About this task:
Go over the data and copy out each line with "Uncheck" in it.

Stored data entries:
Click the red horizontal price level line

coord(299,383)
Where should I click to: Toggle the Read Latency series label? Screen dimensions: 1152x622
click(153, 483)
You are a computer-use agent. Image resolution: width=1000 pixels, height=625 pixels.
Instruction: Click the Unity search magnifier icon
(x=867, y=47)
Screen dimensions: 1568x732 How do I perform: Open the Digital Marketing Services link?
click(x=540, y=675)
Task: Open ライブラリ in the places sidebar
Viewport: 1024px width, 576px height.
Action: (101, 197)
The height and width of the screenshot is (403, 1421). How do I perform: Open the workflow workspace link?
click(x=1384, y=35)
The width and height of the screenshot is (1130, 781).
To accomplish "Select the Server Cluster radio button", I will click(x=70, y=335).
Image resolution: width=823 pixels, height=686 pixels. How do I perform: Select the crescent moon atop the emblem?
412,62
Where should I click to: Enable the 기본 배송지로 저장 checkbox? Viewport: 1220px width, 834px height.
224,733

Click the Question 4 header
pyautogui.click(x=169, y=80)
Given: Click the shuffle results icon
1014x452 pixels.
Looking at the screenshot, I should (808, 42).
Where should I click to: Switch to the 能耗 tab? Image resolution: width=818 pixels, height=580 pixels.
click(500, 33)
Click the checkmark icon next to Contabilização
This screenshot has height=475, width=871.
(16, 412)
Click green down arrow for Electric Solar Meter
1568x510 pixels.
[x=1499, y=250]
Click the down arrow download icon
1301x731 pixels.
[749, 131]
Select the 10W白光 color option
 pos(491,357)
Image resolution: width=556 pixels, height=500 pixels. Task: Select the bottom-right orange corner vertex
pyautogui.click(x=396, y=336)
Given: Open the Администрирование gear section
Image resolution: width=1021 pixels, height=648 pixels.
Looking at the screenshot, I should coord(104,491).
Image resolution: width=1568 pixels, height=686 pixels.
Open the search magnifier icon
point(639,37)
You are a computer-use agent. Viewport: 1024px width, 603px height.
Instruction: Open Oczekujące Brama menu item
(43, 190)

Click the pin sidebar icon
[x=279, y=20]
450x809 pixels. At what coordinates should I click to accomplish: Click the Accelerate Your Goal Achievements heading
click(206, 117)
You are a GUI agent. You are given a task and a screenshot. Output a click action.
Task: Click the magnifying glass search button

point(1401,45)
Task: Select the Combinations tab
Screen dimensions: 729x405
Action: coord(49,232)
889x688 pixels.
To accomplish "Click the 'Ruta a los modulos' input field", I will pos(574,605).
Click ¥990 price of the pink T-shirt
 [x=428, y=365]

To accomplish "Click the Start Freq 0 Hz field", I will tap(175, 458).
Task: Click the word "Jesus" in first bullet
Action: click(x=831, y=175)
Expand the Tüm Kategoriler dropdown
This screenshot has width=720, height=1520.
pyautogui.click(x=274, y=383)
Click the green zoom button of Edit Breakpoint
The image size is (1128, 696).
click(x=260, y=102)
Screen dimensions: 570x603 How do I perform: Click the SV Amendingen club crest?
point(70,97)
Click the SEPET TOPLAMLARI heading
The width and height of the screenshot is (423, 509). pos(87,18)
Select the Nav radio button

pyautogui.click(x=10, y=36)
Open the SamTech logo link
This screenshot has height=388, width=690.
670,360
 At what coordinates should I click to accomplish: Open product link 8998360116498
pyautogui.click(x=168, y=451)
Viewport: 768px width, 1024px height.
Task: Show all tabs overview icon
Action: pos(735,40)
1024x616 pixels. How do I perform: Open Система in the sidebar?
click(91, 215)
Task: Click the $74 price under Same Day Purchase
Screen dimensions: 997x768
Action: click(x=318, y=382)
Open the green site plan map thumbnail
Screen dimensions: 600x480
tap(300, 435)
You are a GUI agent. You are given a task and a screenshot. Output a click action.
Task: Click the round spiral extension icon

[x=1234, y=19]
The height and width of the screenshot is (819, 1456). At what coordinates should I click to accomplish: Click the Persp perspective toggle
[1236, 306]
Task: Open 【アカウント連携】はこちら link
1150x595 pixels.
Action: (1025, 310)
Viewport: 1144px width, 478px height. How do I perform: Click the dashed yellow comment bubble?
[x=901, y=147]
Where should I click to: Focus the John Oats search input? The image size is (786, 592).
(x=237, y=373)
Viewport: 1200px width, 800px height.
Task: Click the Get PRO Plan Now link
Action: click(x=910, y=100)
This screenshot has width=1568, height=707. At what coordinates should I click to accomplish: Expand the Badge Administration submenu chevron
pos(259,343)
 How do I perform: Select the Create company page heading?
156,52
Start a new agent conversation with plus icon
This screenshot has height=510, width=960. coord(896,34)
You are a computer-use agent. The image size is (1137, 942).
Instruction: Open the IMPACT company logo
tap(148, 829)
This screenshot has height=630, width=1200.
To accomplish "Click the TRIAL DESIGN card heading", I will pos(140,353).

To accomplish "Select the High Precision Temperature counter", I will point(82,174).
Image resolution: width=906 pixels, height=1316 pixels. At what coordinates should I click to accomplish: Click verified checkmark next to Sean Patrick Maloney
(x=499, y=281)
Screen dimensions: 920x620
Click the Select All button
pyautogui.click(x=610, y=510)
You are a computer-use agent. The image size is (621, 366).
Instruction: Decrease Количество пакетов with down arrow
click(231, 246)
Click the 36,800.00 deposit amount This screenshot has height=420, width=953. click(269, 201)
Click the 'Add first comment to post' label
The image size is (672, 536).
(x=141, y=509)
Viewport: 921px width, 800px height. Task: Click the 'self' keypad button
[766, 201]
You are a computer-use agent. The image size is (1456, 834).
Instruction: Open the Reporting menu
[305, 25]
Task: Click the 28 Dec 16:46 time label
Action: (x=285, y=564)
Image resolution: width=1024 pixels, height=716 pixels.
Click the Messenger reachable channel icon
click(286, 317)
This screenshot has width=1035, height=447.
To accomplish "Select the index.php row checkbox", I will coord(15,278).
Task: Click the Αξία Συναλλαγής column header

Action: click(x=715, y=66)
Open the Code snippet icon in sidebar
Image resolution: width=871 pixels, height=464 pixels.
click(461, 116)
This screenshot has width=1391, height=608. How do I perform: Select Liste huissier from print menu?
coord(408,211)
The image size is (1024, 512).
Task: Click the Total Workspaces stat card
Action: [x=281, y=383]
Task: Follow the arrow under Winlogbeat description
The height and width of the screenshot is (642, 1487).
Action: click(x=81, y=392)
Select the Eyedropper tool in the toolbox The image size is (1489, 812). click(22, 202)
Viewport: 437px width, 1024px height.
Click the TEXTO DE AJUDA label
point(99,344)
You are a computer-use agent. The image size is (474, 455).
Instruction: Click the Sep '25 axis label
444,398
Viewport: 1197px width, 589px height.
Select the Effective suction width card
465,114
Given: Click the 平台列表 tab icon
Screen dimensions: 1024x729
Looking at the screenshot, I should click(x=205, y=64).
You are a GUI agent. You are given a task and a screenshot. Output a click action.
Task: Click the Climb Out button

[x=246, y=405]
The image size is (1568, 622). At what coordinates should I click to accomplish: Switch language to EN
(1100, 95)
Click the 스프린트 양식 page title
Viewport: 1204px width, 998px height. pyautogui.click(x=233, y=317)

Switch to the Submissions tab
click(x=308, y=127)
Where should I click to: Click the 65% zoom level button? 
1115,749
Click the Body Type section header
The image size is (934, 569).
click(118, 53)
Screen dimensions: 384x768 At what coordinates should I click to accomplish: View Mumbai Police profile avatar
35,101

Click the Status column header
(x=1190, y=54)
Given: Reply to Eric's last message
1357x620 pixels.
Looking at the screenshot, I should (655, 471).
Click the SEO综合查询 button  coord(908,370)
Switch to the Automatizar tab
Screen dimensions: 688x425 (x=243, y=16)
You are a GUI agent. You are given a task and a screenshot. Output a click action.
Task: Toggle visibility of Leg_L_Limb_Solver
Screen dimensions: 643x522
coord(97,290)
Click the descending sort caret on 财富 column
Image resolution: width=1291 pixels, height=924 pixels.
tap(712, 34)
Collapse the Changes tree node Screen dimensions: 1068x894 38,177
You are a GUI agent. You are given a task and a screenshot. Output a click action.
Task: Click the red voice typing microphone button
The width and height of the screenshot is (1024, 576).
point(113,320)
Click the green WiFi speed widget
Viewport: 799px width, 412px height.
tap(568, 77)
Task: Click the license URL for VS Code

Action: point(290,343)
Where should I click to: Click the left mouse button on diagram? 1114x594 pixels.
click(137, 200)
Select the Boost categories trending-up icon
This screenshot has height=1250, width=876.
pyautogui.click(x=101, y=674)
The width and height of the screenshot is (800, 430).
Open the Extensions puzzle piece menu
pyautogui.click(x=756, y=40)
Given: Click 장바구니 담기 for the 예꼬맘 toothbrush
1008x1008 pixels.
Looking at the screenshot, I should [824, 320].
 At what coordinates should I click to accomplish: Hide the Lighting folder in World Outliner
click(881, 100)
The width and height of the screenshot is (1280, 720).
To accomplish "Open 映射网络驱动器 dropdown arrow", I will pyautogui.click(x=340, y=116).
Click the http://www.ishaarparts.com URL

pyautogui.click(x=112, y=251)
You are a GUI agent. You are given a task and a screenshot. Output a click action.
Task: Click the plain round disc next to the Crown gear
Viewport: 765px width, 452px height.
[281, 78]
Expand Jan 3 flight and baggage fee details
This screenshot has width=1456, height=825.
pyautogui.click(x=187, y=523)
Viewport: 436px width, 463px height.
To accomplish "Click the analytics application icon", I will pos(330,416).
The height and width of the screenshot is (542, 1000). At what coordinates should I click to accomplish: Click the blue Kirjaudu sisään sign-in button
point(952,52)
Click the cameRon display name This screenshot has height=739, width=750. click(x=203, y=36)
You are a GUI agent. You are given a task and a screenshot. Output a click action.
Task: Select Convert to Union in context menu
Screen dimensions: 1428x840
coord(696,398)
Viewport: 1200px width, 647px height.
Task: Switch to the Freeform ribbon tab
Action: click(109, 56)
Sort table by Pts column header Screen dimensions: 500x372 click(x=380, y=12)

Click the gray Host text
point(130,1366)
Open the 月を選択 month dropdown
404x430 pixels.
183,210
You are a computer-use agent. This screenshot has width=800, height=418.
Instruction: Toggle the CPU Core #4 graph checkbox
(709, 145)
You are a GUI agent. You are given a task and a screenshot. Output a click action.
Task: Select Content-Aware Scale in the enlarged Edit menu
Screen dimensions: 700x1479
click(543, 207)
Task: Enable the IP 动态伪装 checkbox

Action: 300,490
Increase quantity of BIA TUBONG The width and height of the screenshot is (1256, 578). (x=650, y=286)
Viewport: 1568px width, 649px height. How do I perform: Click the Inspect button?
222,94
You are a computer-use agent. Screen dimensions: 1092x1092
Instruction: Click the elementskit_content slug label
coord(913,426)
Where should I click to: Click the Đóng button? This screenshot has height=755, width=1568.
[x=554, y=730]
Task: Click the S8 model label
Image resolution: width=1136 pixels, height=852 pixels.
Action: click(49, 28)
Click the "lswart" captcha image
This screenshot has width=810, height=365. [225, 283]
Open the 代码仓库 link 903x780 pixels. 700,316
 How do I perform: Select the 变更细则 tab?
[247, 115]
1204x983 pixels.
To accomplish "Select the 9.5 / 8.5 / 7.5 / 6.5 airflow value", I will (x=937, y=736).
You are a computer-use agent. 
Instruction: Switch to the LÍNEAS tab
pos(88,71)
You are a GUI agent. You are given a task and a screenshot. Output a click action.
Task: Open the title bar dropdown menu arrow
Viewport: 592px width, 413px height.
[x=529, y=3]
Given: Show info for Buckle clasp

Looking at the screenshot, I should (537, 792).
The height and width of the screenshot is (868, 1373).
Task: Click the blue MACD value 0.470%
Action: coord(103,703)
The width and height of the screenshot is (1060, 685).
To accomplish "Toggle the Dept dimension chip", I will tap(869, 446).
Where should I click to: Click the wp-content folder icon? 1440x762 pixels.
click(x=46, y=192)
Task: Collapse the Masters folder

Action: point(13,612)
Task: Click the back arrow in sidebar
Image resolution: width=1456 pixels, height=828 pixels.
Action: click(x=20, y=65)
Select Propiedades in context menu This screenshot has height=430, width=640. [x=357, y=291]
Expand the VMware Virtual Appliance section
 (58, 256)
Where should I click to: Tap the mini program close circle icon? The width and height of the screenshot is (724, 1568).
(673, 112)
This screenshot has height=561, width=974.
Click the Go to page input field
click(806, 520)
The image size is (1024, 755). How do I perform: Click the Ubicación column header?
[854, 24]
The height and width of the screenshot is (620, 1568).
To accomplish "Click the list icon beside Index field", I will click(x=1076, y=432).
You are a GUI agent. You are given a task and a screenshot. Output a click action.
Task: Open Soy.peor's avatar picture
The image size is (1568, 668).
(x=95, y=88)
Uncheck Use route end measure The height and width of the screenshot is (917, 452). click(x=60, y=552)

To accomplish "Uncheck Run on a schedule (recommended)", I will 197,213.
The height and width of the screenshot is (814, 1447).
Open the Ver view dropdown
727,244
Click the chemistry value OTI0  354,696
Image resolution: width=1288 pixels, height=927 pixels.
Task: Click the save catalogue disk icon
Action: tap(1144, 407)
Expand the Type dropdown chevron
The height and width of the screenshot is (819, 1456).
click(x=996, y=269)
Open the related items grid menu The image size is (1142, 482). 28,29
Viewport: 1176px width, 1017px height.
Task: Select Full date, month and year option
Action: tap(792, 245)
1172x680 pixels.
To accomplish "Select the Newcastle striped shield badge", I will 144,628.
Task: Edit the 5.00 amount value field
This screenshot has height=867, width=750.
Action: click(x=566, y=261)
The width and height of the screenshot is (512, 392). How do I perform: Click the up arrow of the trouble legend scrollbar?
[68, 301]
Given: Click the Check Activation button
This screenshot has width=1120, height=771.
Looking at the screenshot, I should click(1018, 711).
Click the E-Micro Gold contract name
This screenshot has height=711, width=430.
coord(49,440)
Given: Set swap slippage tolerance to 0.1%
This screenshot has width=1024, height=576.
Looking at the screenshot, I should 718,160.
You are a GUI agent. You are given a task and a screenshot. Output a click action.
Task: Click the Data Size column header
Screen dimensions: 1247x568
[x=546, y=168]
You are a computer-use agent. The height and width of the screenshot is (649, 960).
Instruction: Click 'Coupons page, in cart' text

Finished exercise:
Uncheck Use route end measure The height and width of the screenshot is (917, 452). click(x=60, y=552)
To accomplish "Uncheck Run on a schedule (recommended)", I will 197,213.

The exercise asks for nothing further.